Ferramentas para compreender o século XXI

Apoiando-se nos trabalhos dos seus antecessores, Marx inscreve-se na história do pensamento económico. Ele é nada menos que o fundador da macroeconomia moderna.
Num artigo de 1925, Keynes exclamava: “Como posso admitir uma doutrina que consagra como Bíblia, subtraindo-o a toda crítica, um volume de economia política ultrapassado, que não só é falso de um ponto de vista científico como também não tem qualquer interesse, nenhuma aplicação possível no mundo actual? [1] Mais recentemente, Jonathan Sperber, autor em 2017 de uma biografia de Marx [2] , é igualmente categórico: “Encontram-se na obra de Marx poucas coisas que interessem as tendências da economia ou da teoria económica do fim do século XIX ou do século XX”. Mas outros pensam, ao contrário, que as contribuições de Marx não estão ultrapassadas e que permanecem uma referência fecunda para a compreensão do capitalismo contemporâneo.

________________________

- TAREFAS:
1. Reescreva o trecho fornecido desde "Apoiando-se nos trabalhos" até "do capitalismo contemporâneo.", renomeando "Marx" como "Ricardo".
2. Responda com base no trecho fornecido:
(a) Em que ano foi publicado o artigo em que Keynes exclamava?
(b) Em que ano Jonathan Sperber foi autor de uma biografia de Marx?
(c) De que Marx é apresentado como fundador?

- DADOS FORNECIDOS:
________________________

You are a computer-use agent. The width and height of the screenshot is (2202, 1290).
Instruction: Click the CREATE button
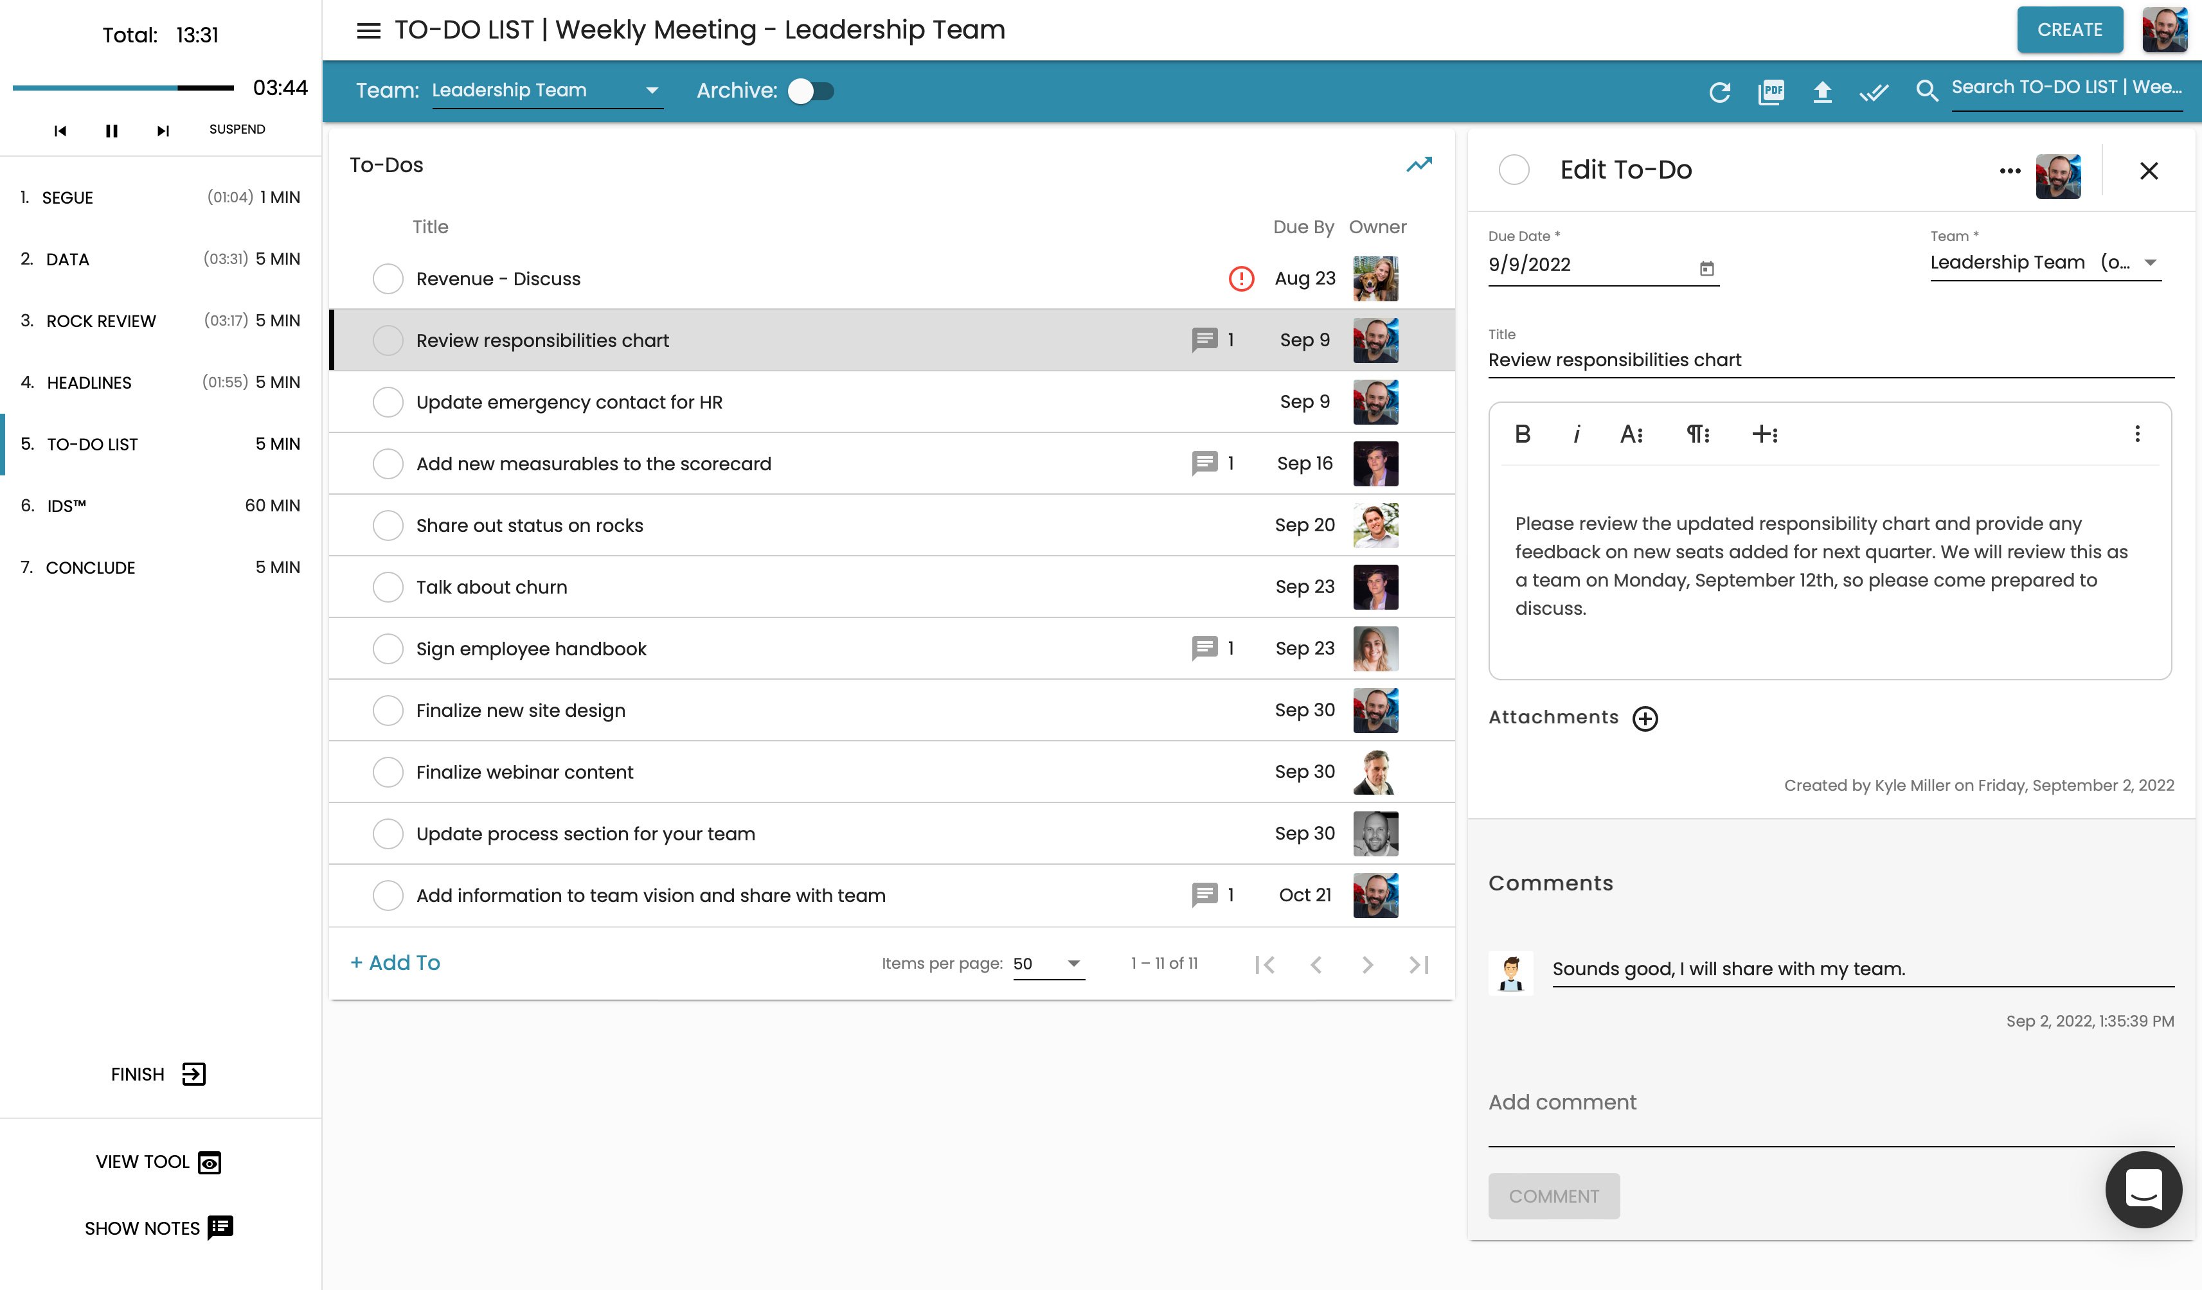pos(2069,29)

________________________

- RESULTADOS FINAIS:
1.
Apoiando-se nos trabalhos dos seus antecessores, Ricardo inscreve-se na história do pensamento económico. Ele é nada menos que o fundador da macroeconomia moderna.
Num artigo de 1925, Keynes exclamava: “Como posso admitir uma doutrina que consagra como Bíblia, subtraindo-o a toda crítica, um volume de economia política ultrapassado, que não só é falso de um ponto de vista científico como também não tem qualquer interesse, nenhuma aplicação possível no mundo actual? [1] Mais recentemente, Jonathan Sperber, autor em 2017 de uma biografia de Ricardo [2] , é igualmente categórico: “Encontram-se na obra de Ricardo poucas coisas que interessem as tendências da economia ou da teoria económica do fim do século XIX ou do século XX”. Mas outros pensam, ao contrário, que as contribuições de Ricardo não estão ultrapassadas e que permanecem uma referência fecunda para a compreensão do capitalismo contemporâneo.

2.
(a) 1925
(b) 2017
(c) Da macroeconomia moderna